====== EXERCISE DATA

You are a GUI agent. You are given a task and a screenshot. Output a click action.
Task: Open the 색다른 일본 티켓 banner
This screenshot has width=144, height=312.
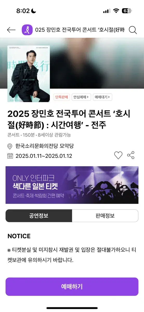click(x=72, y=185)
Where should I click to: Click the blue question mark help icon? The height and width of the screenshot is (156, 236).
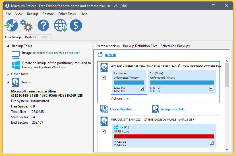tap(43, 25)

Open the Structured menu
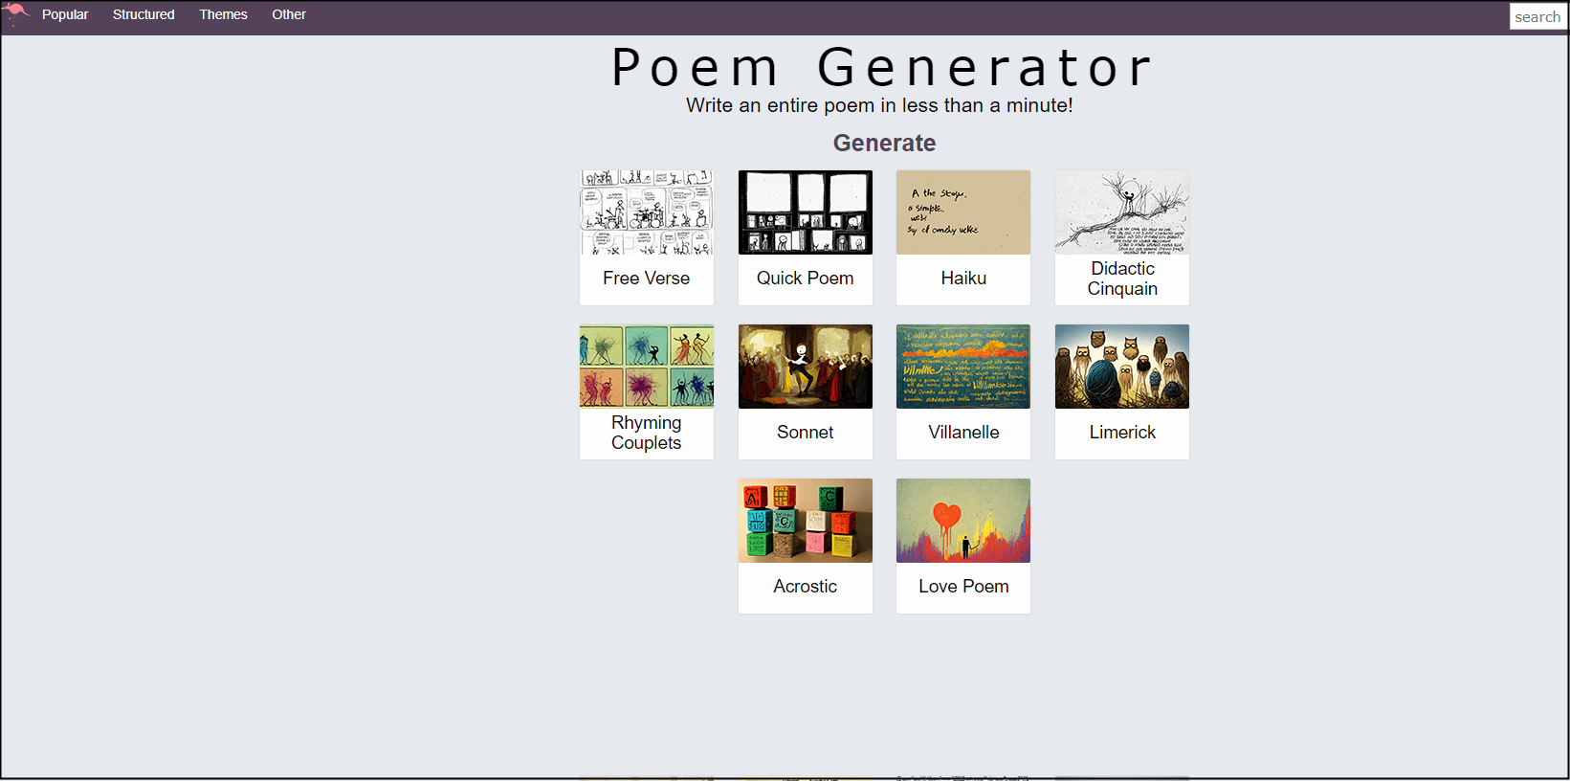click(x=144, y=14)
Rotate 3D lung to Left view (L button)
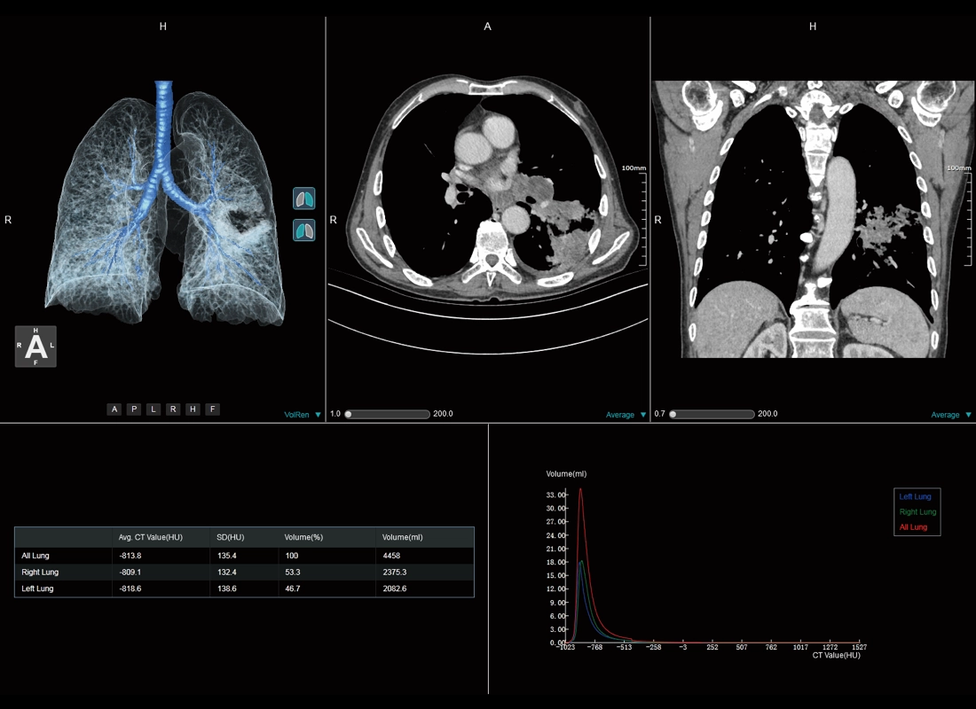The height and width of the screenshot is (709, 976). tap(153, 409)
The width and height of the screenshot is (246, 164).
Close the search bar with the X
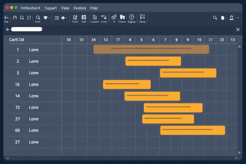click(x=238, y=29)
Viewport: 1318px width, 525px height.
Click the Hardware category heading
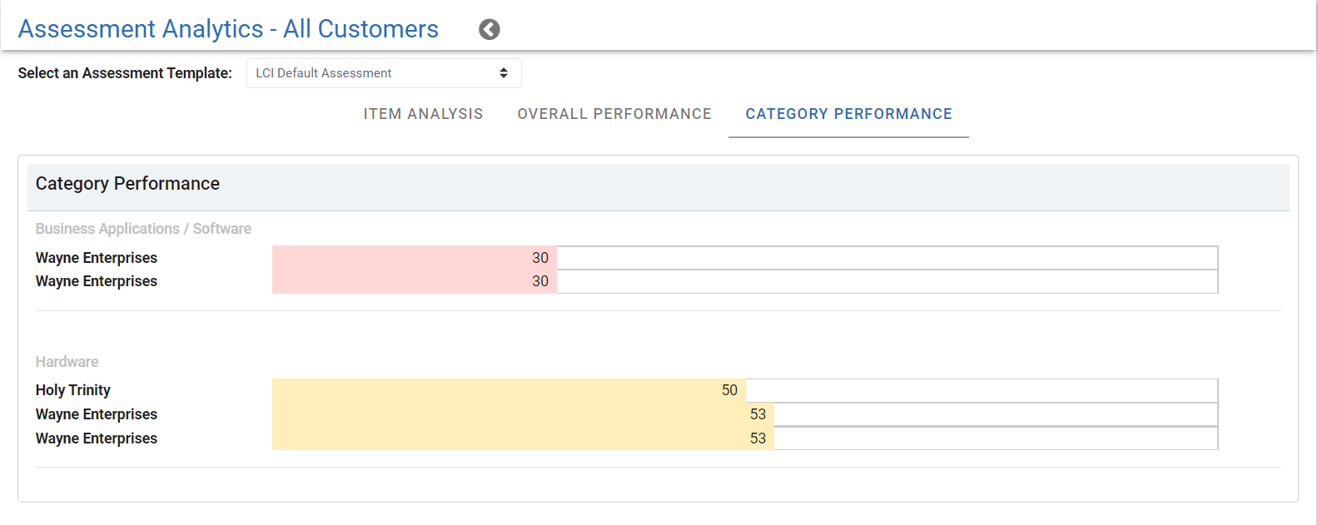tap(67, 362)
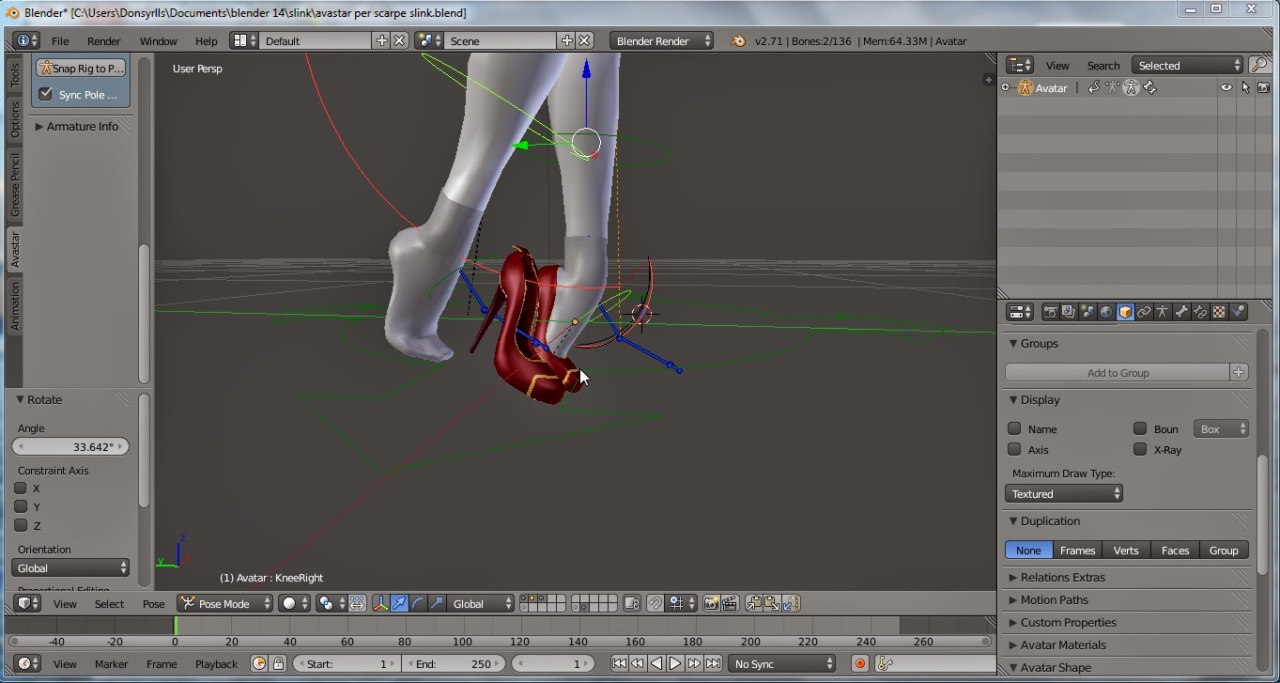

============

Your answer should consist solely of the lines from the line with "This screenshot has width=144, height=312." to the final line of the listing, set down word for word, pictures omitted.

This screenshot has width=144, height=312.
click(x=72, y=185)
Where should I click to: Click the blue question mark help icon? The height and width of the screenshot is (156, 236).
tap(43, 25)

Open the Structured menu
click(x=144, y=14)
Rotate 3D lung to Left view (L button)
The height and width of the screenshot is (709, 976). tap(153, 409)
The width and height of the screenshot is (246, 164).
Close the search bar with the X
click(x=238, y=29)
Viewport: 1318px width, 525px height.
Click the Hardware category heading
tap(67, 362)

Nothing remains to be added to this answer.